For mortgage-holders (and brokers), the past ten years has been a constant nagging feeling that this was the lowest interest rates could get to and, therefore, perhaps they should take a longer fixed rate option, only to have this disproven the following year. In February 2015, one of the banks released an option to lock a mortgage in for ten years at 5.89 percent. The excitement generated from the ability to have such “a low rate for so long” caused a lot of people to either refinance their mortgage or express mild fury that the other banks weren’t offering the same option.
But if you have mortgage at the moment, you have a forecast of interest rates the likes of which has never been seen before. Firstly, the Reserve Bank has committed to leaving the OCR at 0.25 percent for a year until March 2021 so we know that interest rates will be fairly stable for the very short term. Secondly, just like in 2008 with the GFC, we know that Covid-19 is likely to continue to disrupt the world economy and how we conduct business well into 2021. I’m not particularly pessimistic about New Zealand economy but we’re not going to see a solution any time soon either.

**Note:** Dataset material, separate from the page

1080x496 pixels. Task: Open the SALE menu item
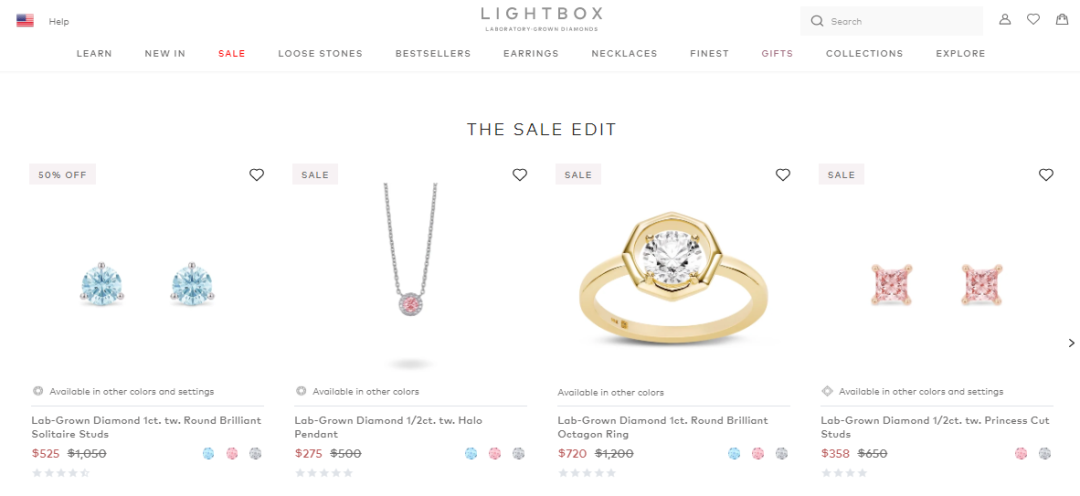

Based on that information, it would be a brave bet to take a longer interest rate option at the moment. The banks don’t generally release the data but I would guess that a lot of people are fixing for just one year; waiting to see what low interest rates are around in the middle of 2021.
These low interest rates are also increasing demand for property. Even in Auckland, rent was usually three percent of a property value and now buyers can purchase at 2.5 percent or lower. This, and the fact that many employees are increasingly confident that they will be employed in the near future, is bringing a rush of applications to the banks followed by packed open homes and auctions.

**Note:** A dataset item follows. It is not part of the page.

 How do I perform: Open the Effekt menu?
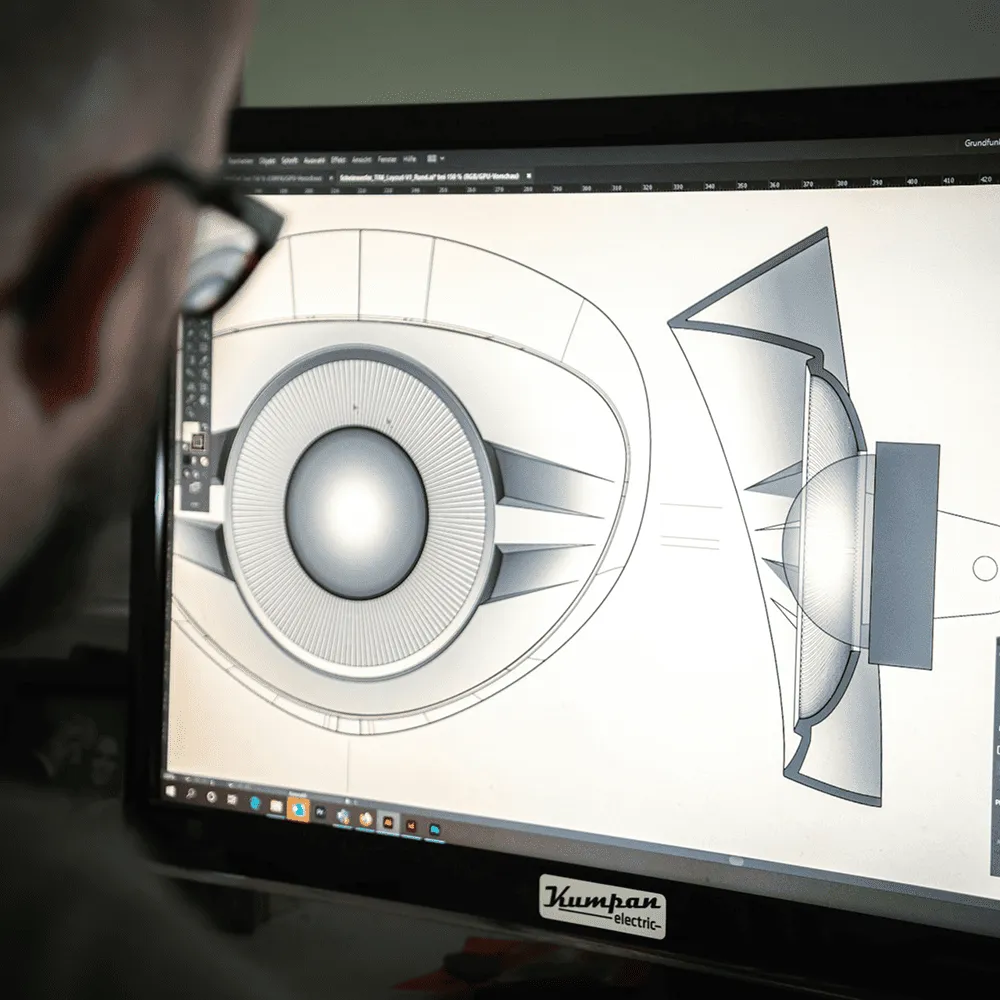pyautogui.click(x=338, y=159)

If you are looking to purchase, I recommend getting pre-approved early. The banks have a very slow turnaround time at the moment and it’s difficult to jump the queue as everyone has a deadline. Make sure you have a clear idea of what deposit you have and how you could increase that if required. Selling an unused car or help from the Bank of Mum and Dad will make your application a lot stronger.
Finally, as a result of the LVR changes, investment property is much easier to purchase than even just six months ago. Most banks are allowing 20 percent deposit and so for a lot of buyers, the only hurdle is proving you have enough income to meet the bank criteria.
– Rupert Gough is the founder and CEO of Mortgage Lab and author of The Successful First Home Buyer.